This is an allegory of the battle between the immortal dream and the temporal world. Every dream has an associated cost. Saints hardly ever marry; to reach aspirations, they have to sacrifice worldly concerns like individual love for a greater love. For better or worse, I'm no saint but being an idealistic dreamer at times, I'm hoping to capture some of their spirit in this simple story:
My scholar's robes swished back and forth across the stone floor giving off a silent display of impatience mirroring my mood. The pendulum chime at the corner of the workshop showed that there's still ten minutes to the hour but that seemed like an eternity to me.
Today was to be the start of a glorious period of my life; it is also the end of a long painstaking period of my life. In the season of life, I will have passed into the glorious state of summer where the blue sky and white clouds will give me boundless freedom. This is not allegorical for today I will have finished the Dandelion.
Five years of ingenuity and hard work and we have finally done it. Our shared dream of flight will finally take flight, if you'll excuse the pun, once the last component arrives and the ornithopter completed.
DONG! DONG! The ding-dong of the pendulum was punctuated by the opening of the door. In came the most intelligent if not also most beautiful lady in the known world. Her blue and purple robes gave an air of impatience as she approached.

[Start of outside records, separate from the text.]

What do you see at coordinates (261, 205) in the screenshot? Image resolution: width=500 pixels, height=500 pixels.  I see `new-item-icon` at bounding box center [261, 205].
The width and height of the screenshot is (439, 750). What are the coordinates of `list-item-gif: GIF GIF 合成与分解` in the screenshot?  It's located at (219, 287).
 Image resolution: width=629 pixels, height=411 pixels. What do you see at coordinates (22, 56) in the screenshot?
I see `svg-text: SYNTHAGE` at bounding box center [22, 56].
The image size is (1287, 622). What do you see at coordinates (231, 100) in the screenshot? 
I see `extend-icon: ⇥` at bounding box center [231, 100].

Ciela reached into her robe and held out a sparkling gem. It shone with an unnatural brilliance that even the glass mirror in the sunlit room failed to match. I realized that I knew what it was and exclaimed, "A soul catcher!"
"Indeed," Ciela corrected. "With a worthy soul soon-to-be in place I can finally fly."

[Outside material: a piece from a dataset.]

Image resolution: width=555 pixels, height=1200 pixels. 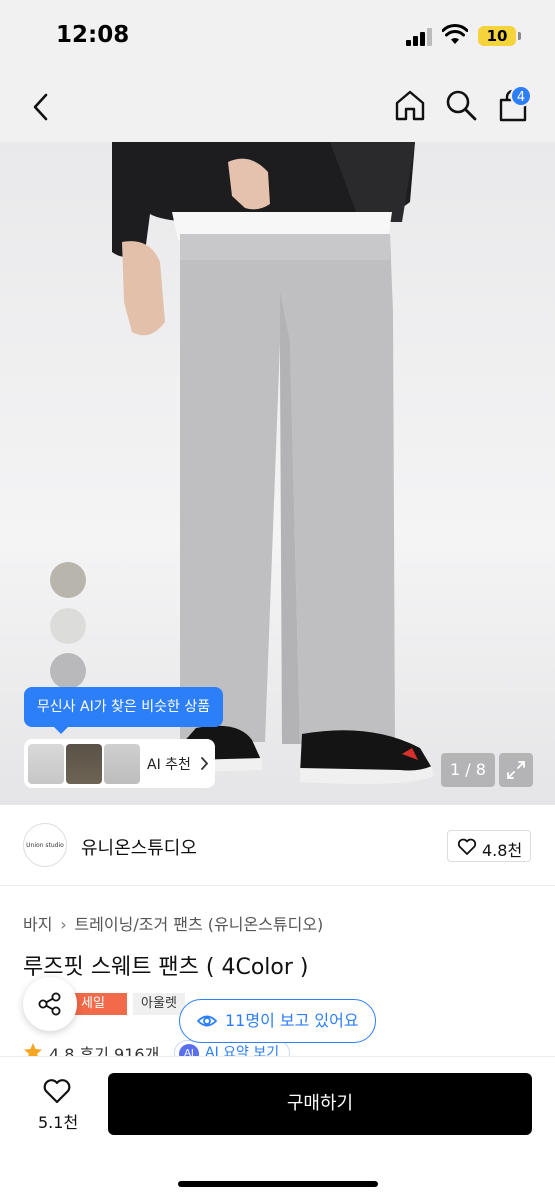 I want to click on home-icon, so click(x=410, y=105).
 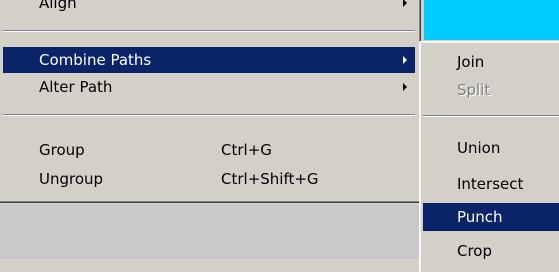 What do you see at coordinates (210, 232) in the screenshot?
I see `background-area` at bounding box center [210, 232].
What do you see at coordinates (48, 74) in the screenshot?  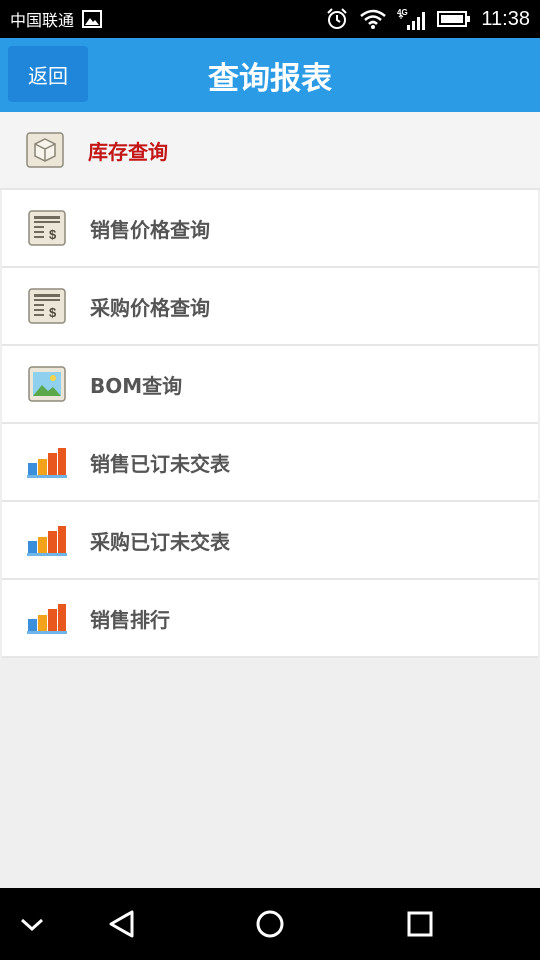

"Don't you mean we?" I laughed and said. "No need to be egoistical at this stage."
"There was no mistake," Ciela said with eerie calm as she slowly approached me.

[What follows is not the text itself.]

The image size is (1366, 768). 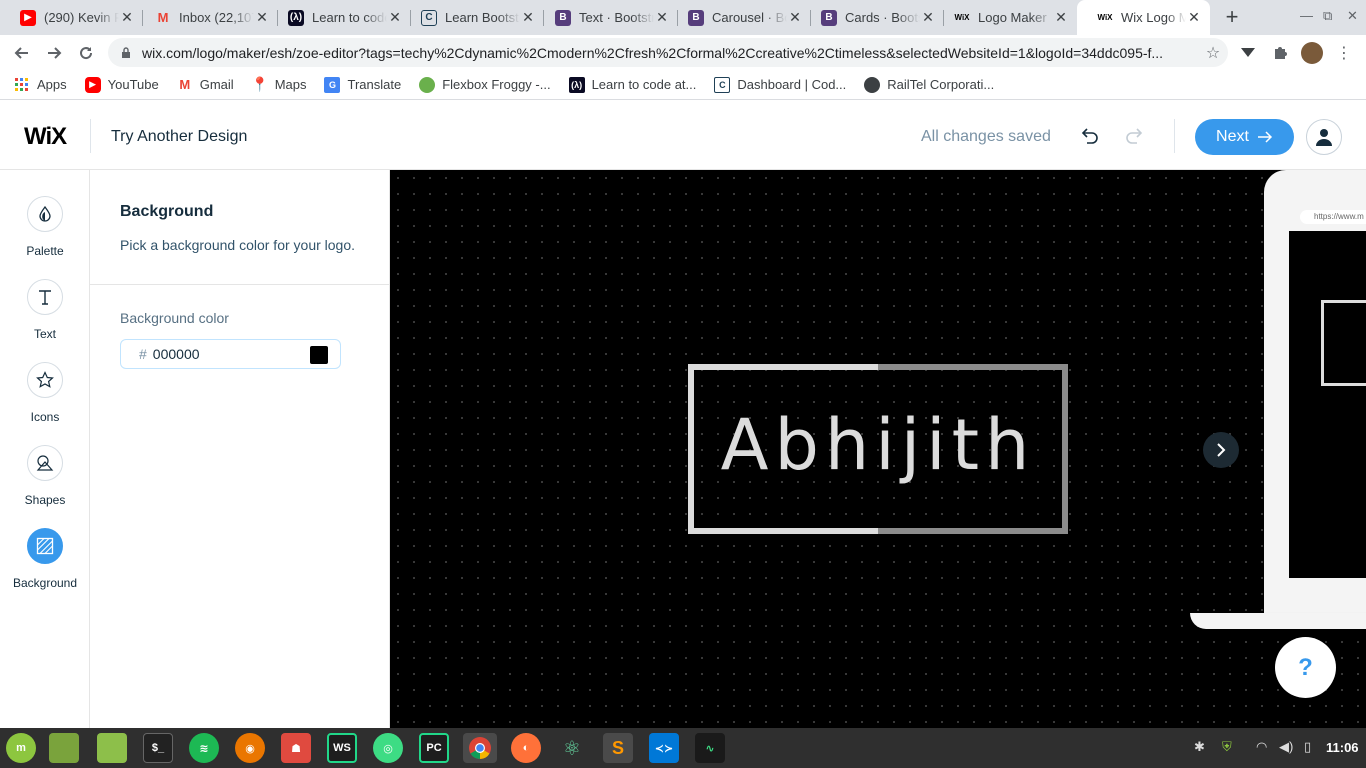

When I saw the knife it was already too late. There was a silent slash and then I saw my reflection in the mirror falling. That was me with my throat cut, my mind thought with alarming disbelief. I struggled to ask why but what actually came out was a bubble of blood and spit.
"I have always loved flight more than I loved you," Ciela replied guessing my inquiry. "And you are a worthy soul for this dream to bear fruit for out of all in the kingdom, I have seen that only the soul of you or I are fit to power this flight."
I tried to say that I would never do the same to her but once again nothing came out. She guessed my thoughts and continued, "If you say you'll never do the same to me, that's only because you're foolish enough to willingly throw away an immortal dream for temporal love. Know that whatever love I felt for you never for a fraction of a second could compare with the love I felt for what's up there."
My life was slipping away and there was nothing I could do. My last thought which never found voice was "I love you and always will". She must have sensed that for when she turned away there was a hint of sadness and the trace of a tear.